Desmosomes: Structure and Function in Normal and Diseased Epidermis

Abstract

Desmosomes are important epidermal adhesion complexes that are characterized by a cell‐specific expression of transmembrane cadherins and plaque‐associated molecules. Desmosomes have so far, been implicated in three main disease types: autoimmune diseases that involve desmosome components (such as pemphigus vulgaris and pemphigus foliaceus), congenital diseases that affect intracellular calcium channels (such as Hailey‐Hailey disease and Darier disease) and congenital diseases that directly affect desmosomal structural components.
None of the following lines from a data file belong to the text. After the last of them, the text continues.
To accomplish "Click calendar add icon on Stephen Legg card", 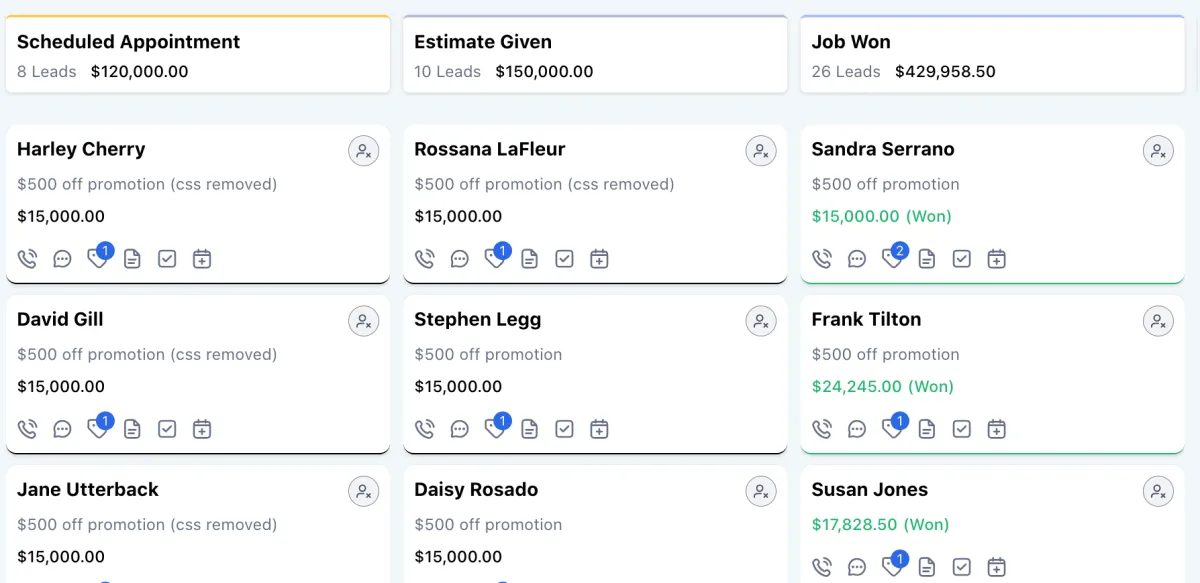I will 599,429.
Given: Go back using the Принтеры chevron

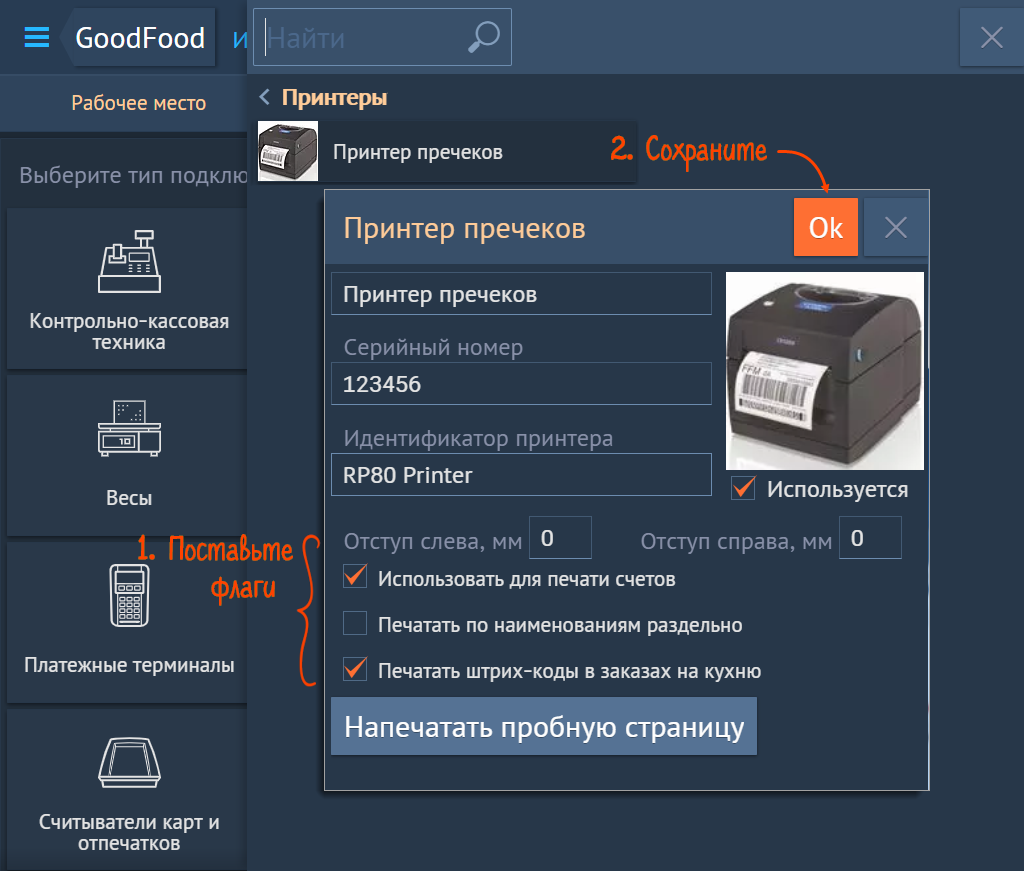Looking at the screenshot, I should 265,98.
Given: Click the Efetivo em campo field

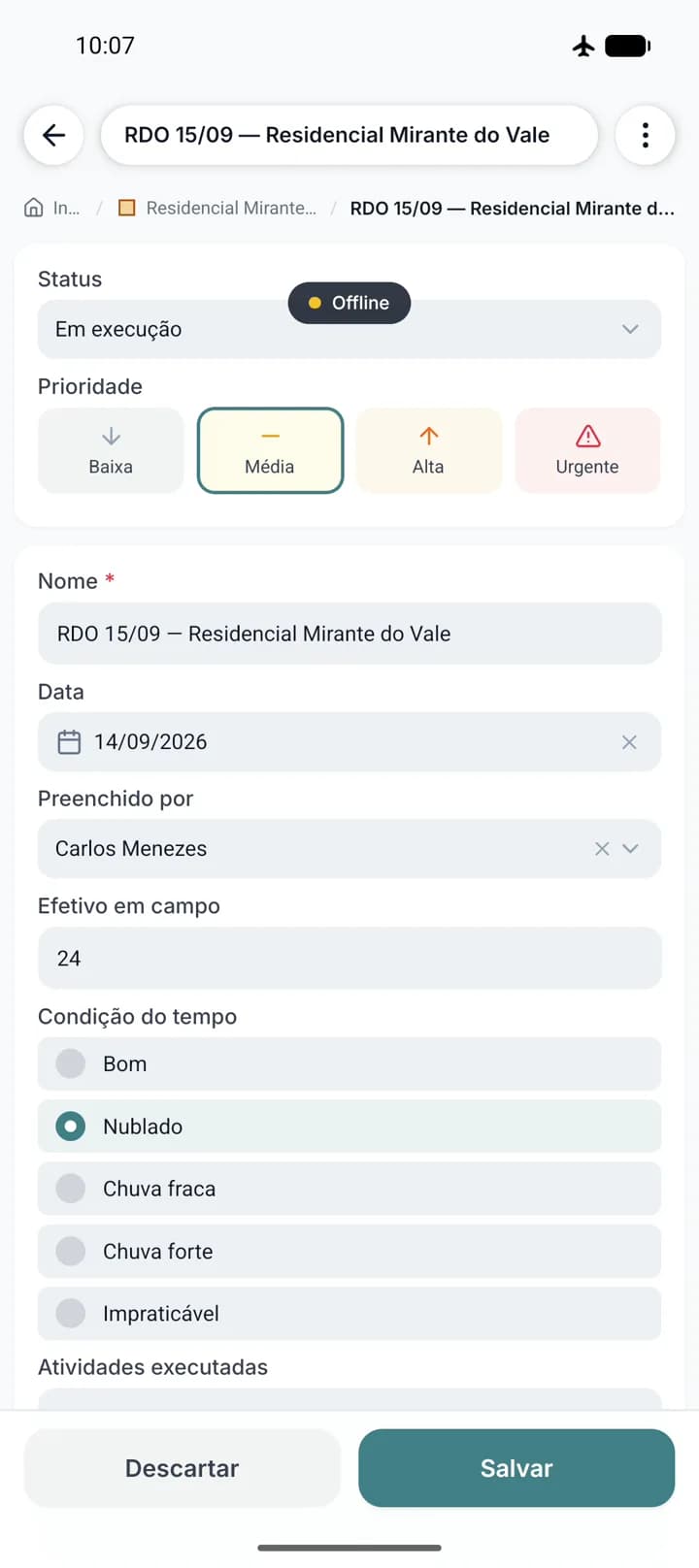Looking at the screenshot, I should pos(350,958).
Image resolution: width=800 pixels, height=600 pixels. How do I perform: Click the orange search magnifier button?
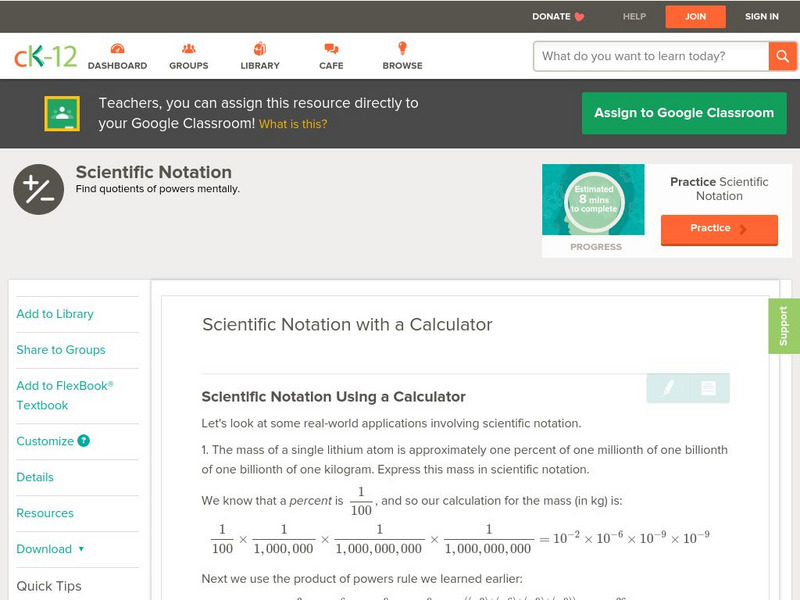point(782,56)
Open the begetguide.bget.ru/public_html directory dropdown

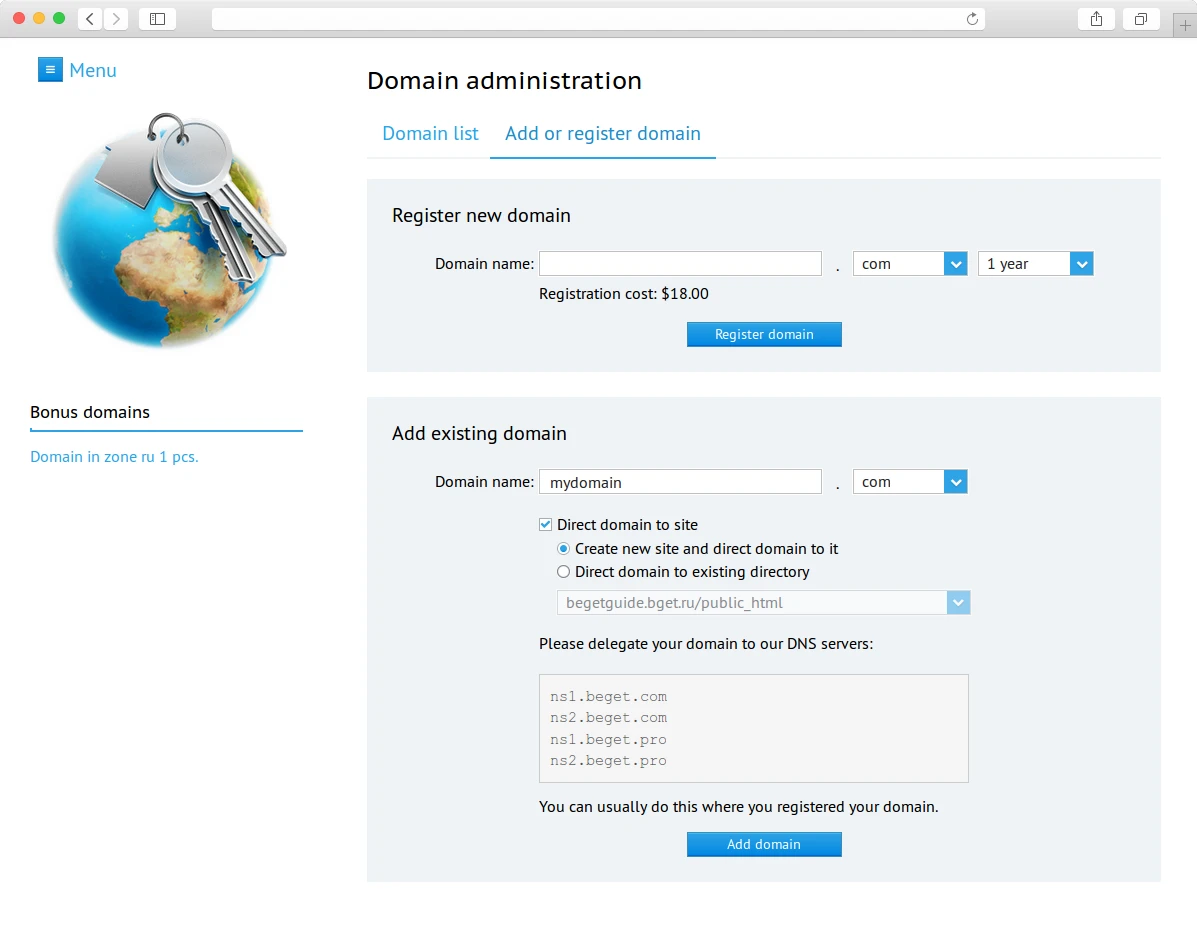[958, 602]
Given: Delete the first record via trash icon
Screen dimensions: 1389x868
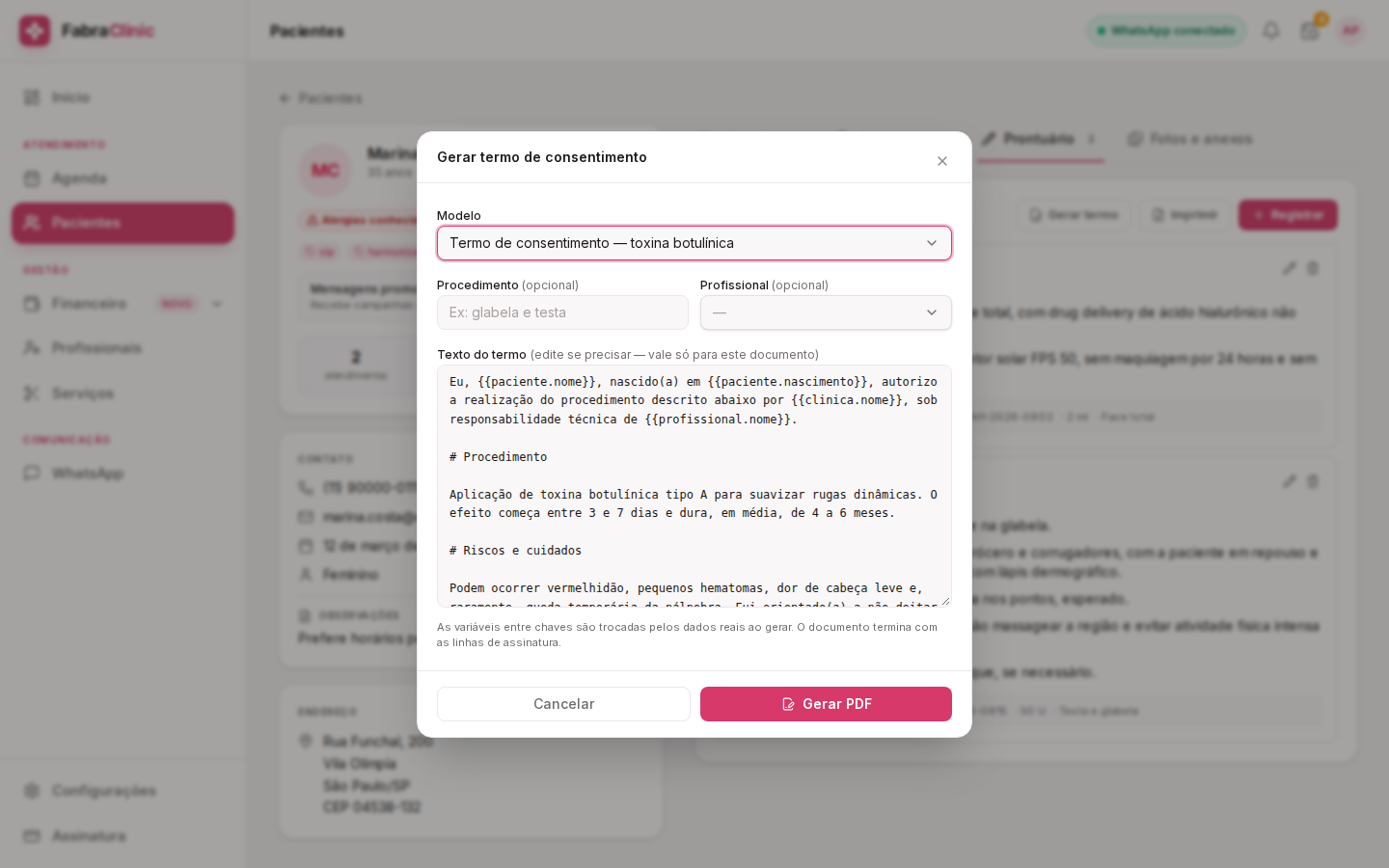Looking at the screenshot, I should pos(1313,268).
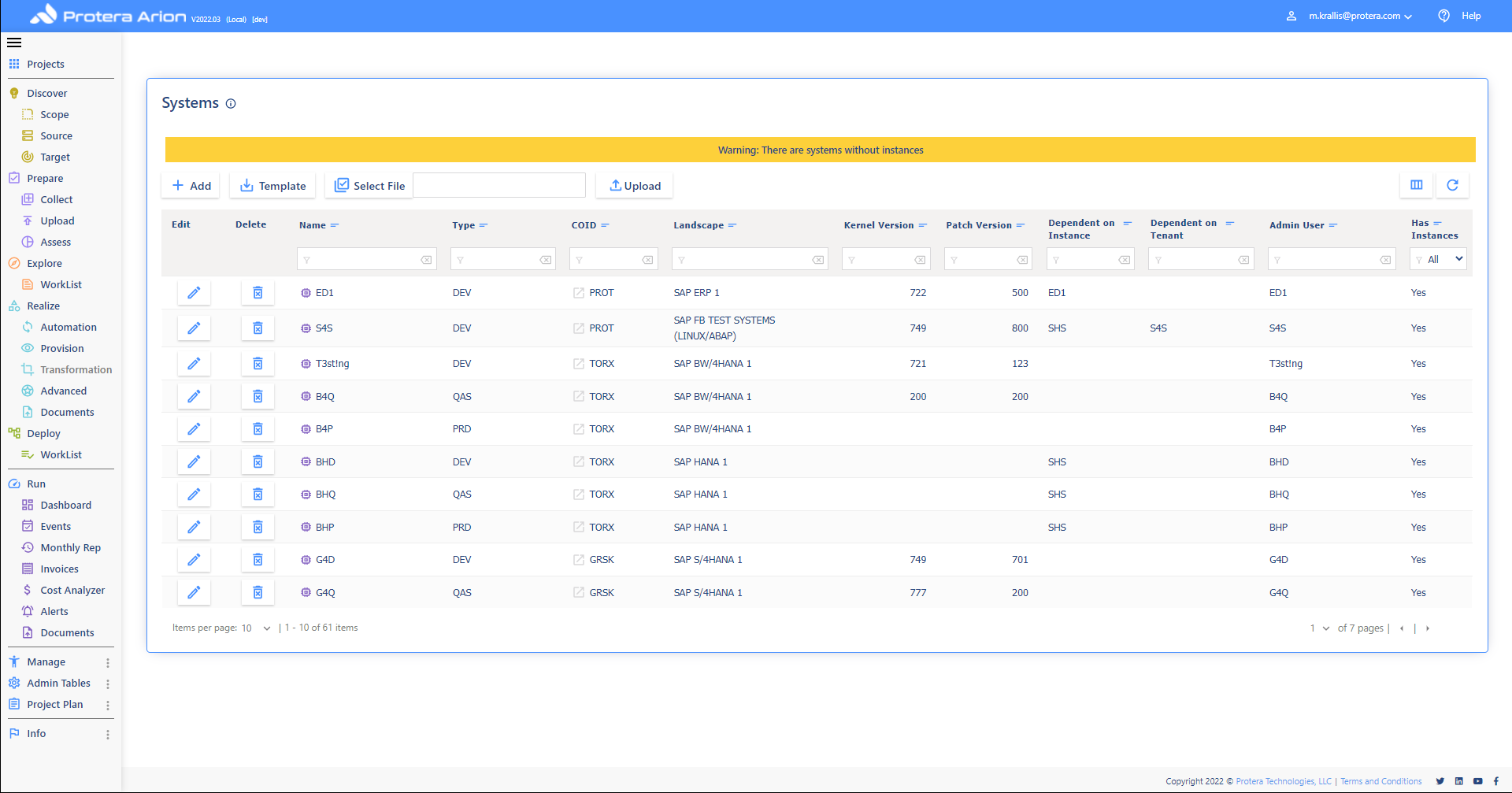Click the Systems info icon
This screenshot has width=1512, height=793.
pyautogui.click(x=231, y=104)
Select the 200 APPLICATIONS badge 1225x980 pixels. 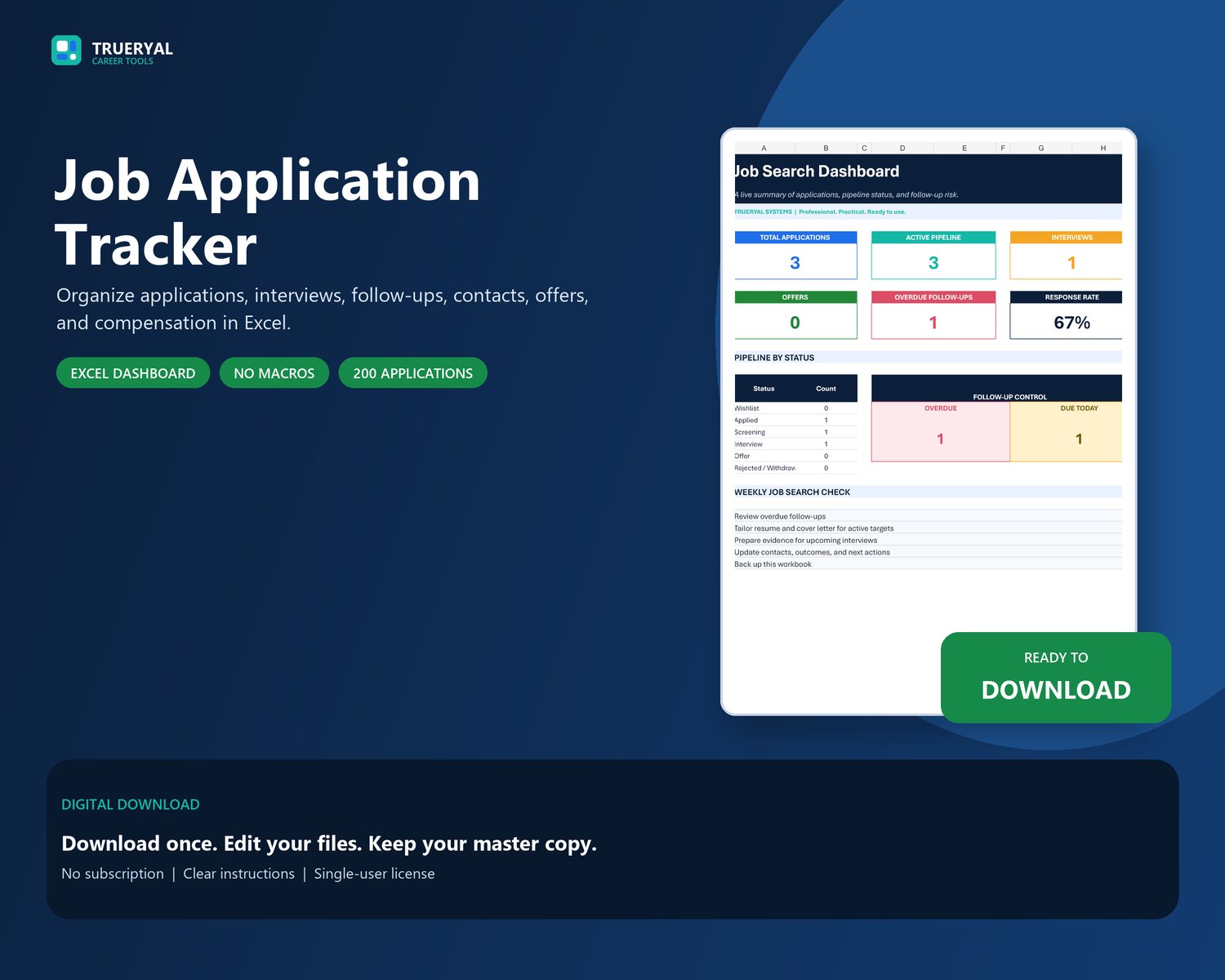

The identification of the first congenital defect affecting a desmosome component was in the gene for plakophilin 1 which caused an autosomal recessive skin fragility‐ectodermal dysplasia syndrome with skin, hair and nail defects. Subsequently, either a haploinsufficiency of desmoplakin or a defect in desmoglein 1 was found to underlie the autosomal dominant condition Striate Palmoplantar Keratoderma. In addition, plakoglobin has been shown to be defective in Naxos disease, which results in a cardiomyopathy and growth of abnormal hair. These findings pave the way for the discovery of further cell cohesion‐related diseases and will help to greatly increase our understanding of the specific function of desmosome and other epithelial junction components.